## What is being asked
Output every entry exactly, from the first line to the last.

## The input
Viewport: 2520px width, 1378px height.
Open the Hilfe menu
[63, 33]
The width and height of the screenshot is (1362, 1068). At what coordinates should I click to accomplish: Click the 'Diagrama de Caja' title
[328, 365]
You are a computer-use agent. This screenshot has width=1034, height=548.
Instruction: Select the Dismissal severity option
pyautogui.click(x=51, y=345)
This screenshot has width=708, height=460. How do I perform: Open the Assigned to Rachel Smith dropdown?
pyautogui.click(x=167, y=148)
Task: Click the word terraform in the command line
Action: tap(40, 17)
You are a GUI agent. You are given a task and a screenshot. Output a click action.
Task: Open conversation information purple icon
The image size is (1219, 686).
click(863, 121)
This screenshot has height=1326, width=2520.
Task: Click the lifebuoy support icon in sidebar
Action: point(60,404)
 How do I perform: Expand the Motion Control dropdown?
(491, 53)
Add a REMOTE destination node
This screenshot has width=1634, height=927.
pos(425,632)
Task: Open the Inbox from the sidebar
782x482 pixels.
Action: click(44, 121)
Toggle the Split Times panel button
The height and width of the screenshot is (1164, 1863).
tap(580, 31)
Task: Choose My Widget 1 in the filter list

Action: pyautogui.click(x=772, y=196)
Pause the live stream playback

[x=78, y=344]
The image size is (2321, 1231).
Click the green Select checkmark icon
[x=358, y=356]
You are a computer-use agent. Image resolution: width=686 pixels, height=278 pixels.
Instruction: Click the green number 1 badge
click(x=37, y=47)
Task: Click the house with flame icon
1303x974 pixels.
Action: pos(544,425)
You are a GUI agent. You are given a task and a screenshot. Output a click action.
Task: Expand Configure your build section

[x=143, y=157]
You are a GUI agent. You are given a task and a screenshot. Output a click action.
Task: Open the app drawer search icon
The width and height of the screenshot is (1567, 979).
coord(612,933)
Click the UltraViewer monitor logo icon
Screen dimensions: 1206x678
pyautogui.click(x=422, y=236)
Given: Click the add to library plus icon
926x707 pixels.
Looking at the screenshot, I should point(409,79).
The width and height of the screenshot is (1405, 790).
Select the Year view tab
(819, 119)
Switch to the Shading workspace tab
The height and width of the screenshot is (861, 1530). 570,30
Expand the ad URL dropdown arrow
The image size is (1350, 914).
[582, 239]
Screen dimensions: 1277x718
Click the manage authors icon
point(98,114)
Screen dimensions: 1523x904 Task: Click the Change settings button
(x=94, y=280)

## Exercise response
Viewport: 2520px width, 1378px height.
Open the Hilfe menu
[63, 33]
The width and height of the screenshot is (1362, 1068). At what coordinates should I click to accomplish: Click the 'Diagrama de Caja' title
[328, 365]
You are a computer-use agent. This screenshot has width=1034, height=548.
Instruction: Select the Dismissal severity option
pyautogui.click(x=51, y=345)
This screenshot has width=708, height=460. How do I perform: Open the Assigned to Rachel Smith dropdown?
pyautogui.click(x=167, y=148)
Task: Click the word terraform in the command line
Action: tap(40, 17)
You are a GUI agent. You are given a task and a screenshot. Output a click action.
Task: Open conversation information purple icon
The image size is (1219, 686).
click(863, 121)
This screenshot has height=1326, width=2520.
Task: Click the lifebuoy support icon in sidebar
Action: point(60,404)
 How do I perform: Expand the Motion Control dropdown?
(491, 53)
Add a REMOTE destination node
This screenshot has width=1634, height=927.
pos(425,632)
Task: Open the Inbox from the sidebar
782x482 pixels.
Action: click(44, 121)
Toggle the Split Times panel button
The height and width of the screenshot is (1164, 1863).
tap(580, 31)
Task: Choose My Widget 1 in the filter list

Action: pyautogui.click(x=772, y=196)
Pause the live stream playback

[x=78, y=344]
The image size is (2321, 1231).
Click the green Select checkmark icon
[x=358, y=356]
You are a computer-use agent. Image resolution: width=686 pixels, height=278 pixels.
Instruction: Click the green number 1 badge
click(x=37, y=47)
Task: Click the house with flame icon
1303x974 pixels.
Action: pos(544,425)
You are a GUI agent. You are given a task and a screenshot. Output a click action.
Task: Expand Configure your build section

[x=143, y=157]
You are a GUI agent. You are given a task and a screenshot. Output a click action.
Task: Open the app drawer search icon
The width and height of the screenshot is (1567, 979).
coord(612,933)
Click the UltraViewer monitor logo icon
Screen dimensions: 1206x678
pyautogui.click(x=422, y=236)
Given: Click the add to library plus icon
926x707 pixels.
Looking at the screenshot, I should point(409,79).
The width and height of the screenshot is (1405, 790).
Select the Year view tab
(819, 119)
Switch to the Shading workspace tab
The height and width of the screenshot is (861, 1530). 570,30
Expand the ad URL dropdown arrow
The image size is (1350, 914).
[582, 239]
Screen dimensions: 1277x718
Click the manage authors icon
point(98,114)
Screen dimensions: 1523x904 Task: Click the Change settings button
(x=94, y=280)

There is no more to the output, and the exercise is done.